## Your goal
Copy all lines below containing "Masjid".
Segment Start: Material shown
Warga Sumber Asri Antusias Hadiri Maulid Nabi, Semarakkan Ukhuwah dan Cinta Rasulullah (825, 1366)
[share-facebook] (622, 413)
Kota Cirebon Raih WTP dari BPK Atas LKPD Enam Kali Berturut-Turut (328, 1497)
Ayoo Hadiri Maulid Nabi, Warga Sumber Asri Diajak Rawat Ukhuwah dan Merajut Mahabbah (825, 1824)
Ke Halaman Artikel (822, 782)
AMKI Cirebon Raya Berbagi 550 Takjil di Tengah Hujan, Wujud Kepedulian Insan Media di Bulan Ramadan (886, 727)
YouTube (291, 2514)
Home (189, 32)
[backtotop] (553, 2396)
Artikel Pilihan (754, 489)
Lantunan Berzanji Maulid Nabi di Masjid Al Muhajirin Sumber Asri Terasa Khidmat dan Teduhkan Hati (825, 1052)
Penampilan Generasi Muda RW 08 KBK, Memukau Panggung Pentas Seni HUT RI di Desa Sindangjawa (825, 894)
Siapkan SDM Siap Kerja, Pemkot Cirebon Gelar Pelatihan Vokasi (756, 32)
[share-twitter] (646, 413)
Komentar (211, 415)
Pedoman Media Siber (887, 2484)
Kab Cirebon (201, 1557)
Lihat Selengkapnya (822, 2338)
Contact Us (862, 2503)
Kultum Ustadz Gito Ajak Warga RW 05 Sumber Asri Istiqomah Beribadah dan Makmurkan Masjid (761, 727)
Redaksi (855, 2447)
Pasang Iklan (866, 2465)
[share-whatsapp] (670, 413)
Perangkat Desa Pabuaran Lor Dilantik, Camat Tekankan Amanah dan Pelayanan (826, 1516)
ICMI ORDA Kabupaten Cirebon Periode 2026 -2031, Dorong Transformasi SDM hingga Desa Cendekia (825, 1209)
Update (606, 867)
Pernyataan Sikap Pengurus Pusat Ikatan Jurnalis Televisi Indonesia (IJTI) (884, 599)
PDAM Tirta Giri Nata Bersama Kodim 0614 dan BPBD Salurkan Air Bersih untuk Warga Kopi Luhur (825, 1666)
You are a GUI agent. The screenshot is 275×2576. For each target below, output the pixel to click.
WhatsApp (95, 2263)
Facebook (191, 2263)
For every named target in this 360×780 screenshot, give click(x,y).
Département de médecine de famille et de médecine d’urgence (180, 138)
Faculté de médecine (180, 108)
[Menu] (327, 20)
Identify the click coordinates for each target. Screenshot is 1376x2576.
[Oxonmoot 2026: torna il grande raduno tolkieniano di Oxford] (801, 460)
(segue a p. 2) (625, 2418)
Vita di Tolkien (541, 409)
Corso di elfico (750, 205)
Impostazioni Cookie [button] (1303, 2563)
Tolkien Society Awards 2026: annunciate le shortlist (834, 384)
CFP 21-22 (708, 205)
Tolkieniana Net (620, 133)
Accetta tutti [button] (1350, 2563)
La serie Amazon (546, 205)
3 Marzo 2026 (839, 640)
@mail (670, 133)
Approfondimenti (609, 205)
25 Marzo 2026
Segment End: Material shown
## Reply
Lantunan Berzanji Maulid Nabi di Masjid Al Muhajirin Sumber Asri Terasa Khidmat dan Teduhkan Hati (825, 1052)
Kultum Ustadz Gito Ajak Warga RW 05 Sumber Asri Istiqomah Beribadah dan Makmurkan Masjid (761, 727)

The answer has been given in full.